■ Exercise task ■
Rewrite the data as a JSON list of strings, one string per line and no blank lines, starting with the line that contains "Open the payout schedule row arrow" and going on through the line that contains "Action: [75, 15]", including both of those lines.

Stored data
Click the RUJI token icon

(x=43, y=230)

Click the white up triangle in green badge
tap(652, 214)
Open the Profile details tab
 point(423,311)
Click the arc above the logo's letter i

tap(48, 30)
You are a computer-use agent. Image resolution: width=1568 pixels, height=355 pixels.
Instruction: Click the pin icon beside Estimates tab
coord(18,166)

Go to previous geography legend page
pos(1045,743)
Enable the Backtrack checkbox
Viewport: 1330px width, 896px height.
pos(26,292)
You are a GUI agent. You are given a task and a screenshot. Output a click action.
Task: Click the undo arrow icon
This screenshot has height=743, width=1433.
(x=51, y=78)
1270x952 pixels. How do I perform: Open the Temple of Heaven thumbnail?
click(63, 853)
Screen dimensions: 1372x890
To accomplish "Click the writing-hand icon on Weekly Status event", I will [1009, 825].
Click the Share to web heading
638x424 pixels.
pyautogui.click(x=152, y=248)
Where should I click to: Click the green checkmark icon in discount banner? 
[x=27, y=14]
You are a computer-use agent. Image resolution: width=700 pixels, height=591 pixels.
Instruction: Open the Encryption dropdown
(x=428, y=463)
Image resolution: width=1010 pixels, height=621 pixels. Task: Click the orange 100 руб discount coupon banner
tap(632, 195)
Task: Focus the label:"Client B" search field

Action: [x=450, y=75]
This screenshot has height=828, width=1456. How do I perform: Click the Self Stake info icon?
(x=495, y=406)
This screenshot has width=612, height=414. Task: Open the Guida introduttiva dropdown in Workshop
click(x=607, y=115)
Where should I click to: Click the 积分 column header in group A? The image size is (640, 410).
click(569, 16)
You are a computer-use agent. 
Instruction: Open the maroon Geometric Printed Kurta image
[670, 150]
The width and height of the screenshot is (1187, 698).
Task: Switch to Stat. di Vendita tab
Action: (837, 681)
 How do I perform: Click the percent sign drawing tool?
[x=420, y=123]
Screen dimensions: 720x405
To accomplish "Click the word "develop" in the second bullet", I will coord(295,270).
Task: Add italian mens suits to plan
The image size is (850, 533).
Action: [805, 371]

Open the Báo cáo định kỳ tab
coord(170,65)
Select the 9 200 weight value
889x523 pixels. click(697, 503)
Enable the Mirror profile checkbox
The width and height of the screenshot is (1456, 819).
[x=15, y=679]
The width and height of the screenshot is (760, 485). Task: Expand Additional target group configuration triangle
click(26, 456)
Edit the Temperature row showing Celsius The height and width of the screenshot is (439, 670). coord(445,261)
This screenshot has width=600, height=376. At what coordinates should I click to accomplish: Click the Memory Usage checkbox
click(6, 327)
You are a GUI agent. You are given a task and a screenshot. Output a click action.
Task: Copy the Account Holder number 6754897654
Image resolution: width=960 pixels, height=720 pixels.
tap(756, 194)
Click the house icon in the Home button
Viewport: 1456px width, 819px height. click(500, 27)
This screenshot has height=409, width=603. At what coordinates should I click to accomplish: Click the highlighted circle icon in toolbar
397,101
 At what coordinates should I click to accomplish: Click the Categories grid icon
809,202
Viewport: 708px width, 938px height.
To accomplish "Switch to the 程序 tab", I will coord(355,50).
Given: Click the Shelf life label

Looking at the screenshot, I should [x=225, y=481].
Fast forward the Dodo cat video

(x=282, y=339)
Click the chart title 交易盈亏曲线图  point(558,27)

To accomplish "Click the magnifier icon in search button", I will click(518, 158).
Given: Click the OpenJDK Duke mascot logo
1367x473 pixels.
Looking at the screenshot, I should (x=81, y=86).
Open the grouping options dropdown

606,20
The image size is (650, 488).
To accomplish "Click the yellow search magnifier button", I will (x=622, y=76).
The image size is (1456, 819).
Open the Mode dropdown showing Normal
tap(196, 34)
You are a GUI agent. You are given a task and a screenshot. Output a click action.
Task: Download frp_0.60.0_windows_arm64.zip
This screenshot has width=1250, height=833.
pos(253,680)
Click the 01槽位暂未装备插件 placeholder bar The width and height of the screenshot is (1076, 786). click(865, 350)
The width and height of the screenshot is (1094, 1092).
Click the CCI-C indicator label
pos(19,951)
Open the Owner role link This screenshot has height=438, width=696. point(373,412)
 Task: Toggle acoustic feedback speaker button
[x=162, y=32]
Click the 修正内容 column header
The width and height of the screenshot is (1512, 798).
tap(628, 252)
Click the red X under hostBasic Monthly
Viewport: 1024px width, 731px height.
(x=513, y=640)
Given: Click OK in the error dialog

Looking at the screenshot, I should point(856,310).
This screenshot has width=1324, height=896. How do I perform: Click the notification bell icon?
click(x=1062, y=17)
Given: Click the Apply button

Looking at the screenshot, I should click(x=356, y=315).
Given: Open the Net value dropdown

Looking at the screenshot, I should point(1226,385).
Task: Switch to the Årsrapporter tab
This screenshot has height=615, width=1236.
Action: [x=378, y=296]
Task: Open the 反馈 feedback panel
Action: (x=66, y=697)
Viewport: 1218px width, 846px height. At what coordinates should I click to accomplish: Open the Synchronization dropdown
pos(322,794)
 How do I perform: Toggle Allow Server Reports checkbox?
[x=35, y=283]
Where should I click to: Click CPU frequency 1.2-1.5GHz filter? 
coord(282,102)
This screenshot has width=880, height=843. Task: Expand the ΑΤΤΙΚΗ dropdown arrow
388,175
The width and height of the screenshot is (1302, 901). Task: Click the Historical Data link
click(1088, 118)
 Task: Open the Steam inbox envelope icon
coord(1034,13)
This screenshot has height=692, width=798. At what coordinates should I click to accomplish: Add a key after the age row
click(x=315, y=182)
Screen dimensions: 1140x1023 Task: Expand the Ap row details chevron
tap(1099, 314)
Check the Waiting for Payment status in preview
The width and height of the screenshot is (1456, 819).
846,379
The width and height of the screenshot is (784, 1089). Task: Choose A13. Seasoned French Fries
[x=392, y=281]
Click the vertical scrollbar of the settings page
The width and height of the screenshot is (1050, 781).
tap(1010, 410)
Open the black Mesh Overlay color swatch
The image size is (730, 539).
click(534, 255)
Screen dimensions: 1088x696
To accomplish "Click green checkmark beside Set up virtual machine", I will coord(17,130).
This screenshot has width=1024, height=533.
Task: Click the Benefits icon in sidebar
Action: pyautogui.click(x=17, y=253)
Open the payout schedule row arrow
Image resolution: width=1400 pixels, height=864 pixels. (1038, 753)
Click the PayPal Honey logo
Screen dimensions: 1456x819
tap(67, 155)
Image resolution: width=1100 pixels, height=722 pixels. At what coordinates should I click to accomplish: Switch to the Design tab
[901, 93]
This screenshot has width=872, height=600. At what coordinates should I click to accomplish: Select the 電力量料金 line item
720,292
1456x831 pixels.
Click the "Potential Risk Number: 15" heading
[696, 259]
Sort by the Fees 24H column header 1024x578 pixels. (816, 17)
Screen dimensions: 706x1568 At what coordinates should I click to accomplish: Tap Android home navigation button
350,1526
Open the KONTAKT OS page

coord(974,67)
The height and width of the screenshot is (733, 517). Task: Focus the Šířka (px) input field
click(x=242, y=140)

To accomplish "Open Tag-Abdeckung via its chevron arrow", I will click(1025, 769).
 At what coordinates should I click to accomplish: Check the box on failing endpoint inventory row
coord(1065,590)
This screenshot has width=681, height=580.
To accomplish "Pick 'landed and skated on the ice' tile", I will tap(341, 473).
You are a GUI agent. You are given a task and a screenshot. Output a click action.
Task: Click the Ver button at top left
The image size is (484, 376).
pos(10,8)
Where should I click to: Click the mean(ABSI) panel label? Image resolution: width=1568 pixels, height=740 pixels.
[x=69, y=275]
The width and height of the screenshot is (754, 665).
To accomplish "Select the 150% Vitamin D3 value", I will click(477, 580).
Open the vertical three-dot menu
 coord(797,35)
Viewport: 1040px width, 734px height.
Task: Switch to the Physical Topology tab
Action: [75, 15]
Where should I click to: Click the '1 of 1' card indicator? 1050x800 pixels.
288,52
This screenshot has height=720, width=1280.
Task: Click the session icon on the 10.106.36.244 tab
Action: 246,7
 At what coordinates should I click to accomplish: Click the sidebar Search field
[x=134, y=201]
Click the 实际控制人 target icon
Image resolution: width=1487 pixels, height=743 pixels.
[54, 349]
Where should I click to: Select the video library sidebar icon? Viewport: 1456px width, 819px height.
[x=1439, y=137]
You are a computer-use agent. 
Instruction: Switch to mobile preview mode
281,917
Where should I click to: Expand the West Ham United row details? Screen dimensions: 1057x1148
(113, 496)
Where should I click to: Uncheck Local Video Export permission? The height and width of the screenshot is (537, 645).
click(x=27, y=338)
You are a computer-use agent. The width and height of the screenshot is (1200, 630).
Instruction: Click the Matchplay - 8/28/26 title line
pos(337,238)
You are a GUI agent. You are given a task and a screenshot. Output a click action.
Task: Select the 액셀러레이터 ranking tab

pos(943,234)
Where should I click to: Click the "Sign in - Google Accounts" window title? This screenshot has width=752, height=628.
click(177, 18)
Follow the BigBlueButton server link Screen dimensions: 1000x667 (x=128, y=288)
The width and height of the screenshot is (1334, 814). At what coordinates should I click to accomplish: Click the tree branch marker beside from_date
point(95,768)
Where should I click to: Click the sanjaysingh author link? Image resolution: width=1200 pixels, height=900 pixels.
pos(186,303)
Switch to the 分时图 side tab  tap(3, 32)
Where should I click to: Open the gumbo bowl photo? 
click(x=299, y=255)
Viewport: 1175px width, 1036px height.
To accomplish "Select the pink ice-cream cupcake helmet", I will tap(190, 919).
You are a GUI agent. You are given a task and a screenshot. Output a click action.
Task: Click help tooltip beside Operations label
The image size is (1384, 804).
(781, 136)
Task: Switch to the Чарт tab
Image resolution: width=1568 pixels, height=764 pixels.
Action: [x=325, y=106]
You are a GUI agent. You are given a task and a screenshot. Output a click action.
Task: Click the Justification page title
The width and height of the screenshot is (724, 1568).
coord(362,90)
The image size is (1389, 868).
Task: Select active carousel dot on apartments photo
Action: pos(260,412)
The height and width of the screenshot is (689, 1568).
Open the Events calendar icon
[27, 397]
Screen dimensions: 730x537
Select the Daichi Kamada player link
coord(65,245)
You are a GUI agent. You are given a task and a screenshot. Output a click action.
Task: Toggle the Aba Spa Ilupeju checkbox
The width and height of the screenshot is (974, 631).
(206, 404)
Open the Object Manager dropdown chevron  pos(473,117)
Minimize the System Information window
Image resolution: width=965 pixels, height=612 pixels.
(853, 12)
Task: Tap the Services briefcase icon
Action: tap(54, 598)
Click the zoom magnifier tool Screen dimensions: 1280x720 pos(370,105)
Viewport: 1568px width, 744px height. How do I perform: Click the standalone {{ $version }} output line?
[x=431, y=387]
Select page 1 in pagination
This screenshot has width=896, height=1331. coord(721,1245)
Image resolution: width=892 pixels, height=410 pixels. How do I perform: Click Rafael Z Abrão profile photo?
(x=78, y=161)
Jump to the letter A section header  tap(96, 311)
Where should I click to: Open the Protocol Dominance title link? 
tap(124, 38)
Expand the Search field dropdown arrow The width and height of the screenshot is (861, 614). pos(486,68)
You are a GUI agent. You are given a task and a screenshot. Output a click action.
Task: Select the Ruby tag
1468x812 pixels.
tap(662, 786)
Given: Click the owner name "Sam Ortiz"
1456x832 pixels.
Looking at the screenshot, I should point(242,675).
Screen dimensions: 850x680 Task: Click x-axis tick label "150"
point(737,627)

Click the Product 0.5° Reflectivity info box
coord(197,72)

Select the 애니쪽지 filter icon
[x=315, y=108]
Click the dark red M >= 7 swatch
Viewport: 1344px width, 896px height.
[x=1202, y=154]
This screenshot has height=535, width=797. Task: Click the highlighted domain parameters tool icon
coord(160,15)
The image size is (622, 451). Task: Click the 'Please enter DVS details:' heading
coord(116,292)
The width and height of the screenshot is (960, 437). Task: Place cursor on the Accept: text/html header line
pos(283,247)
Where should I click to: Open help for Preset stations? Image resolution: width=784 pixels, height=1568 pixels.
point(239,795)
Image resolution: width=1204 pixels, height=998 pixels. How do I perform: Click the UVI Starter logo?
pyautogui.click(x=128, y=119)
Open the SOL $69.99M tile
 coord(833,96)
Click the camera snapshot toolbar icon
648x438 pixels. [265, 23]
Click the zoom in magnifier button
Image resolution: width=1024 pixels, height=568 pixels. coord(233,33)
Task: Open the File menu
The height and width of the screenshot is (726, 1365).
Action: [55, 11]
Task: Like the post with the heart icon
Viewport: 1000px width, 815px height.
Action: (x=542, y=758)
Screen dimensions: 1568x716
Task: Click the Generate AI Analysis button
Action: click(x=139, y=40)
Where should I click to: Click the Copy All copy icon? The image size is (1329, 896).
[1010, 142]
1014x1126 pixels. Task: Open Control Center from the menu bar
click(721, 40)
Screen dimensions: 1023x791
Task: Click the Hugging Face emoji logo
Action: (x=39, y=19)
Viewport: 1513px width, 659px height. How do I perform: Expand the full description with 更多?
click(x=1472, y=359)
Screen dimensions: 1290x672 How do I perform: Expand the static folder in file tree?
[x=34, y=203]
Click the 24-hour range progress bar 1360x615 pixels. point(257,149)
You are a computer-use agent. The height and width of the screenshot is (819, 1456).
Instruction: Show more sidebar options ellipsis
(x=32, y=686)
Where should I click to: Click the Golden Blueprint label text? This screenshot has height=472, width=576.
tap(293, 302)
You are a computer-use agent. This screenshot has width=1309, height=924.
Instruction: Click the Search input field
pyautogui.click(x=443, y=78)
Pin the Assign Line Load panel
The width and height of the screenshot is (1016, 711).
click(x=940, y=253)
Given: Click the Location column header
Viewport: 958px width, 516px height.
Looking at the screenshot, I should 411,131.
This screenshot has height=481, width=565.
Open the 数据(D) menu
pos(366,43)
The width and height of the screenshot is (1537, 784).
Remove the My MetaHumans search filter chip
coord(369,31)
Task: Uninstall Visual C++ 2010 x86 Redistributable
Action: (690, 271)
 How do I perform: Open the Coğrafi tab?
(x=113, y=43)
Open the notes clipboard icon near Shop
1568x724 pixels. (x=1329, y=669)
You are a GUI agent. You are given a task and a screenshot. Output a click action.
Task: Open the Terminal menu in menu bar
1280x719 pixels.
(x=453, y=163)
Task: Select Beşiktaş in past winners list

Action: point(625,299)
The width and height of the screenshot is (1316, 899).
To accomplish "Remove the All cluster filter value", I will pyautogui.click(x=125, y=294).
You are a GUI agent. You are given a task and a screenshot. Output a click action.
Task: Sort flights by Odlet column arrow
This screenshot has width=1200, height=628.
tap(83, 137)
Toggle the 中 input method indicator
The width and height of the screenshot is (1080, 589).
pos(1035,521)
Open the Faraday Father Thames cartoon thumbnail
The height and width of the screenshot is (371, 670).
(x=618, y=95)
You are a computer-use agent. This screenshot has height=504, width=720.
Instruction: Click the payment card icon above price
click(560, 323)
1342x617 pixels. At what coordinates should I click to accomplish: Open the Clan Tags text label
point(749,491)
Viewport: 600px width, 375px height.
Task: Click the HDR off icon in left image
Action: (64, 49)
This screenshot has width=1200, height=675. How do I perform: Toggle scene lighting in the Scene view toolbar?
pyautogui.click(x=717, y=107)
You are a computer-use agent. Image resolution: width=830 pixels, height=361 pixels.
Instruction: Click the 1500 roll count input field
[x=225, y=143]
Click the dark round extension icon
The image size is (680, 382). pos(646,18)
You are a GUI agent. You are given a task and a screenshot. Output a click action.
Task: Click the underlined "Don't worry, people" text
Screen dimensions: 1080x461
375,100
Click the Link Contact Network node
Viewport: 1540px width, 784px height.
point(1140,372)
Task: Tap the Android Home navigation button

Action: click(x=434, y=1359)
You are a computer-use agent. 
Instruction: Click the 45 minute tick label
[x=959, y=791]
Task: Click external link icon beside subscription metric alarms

■ Response to this task ■
[
  "Open the payout schedule row arrow",
  "Image resolution: width=1400 pixels, height=864 pixels. (1038, 753)",
  "Click the PayPal Honey logo",
  "Screen dimensions: 1456x819",
  "tap(67, 155)",
  "Image resolution: width=1100 pixels, height=722 pixels. At what coordinates should I click to accomplish: Switch to the Design tab",
  "[901, 93]",
  "This screenshot has width=872, height=600. At what coordinates should I click to accomplish: Select the 電力量料金 line item",
  "720,292",
  "1456x831 pixels.",
  "Click the \"Potential Risk Number: 15\" heading",
  "[696, 259]",
  "Sort by the Fees 24H column header 1024x578 pixels. (816, 17)",
  "Screen dimensions: 706x1568 At what coordinates should I click to accomplish: Tap Android home navigation button",
  "350,1526",
  "Open the KONTAKT OS page",
  "coord(974,67)",
  "The height and width of the screenshot is (733, 517). Task: Focus the Šířka (px) input field",
  "click(x=242, y=140)",
  "To accomplish \"Open Tag-Abdeckung via its chevron arrow\", I will click(1025, 769).",
  " At what coordinates should I click to accomplish: Check the box on failing endpoint inventory row",
  "coord(1065,590)",
  "This screenshot has width=681, height=580.",
  "To accomplish \"Pick 'landed and skated on the ice' tile\", I will tap(341, 473).",
  "You are a GUI agent. You are given a task and a screenshot. Output a click action.",
  "Task: Click the Ver button at top left",
  "The image size is (484, 376).",
  "pos(10,8)",
  "Where should I click to: Click the mean(ABSI) panel label? Image resolution: width=1568 pixels, height=740 pixels.",
  "[x=69, y=275]",
  "The width and height of the screenshot is (754, 665).",
  "To accomplish \"Select the 150% Vitamin D3 value\", I will click(477, 580).",
  "Open the vertical three-dot menu",
  " coord(797,35)",
  "Viewport: 1040px width, 734px height.",
  "Task: Switch to the Physical Topology tab",
  "Action: [75, 15]"
]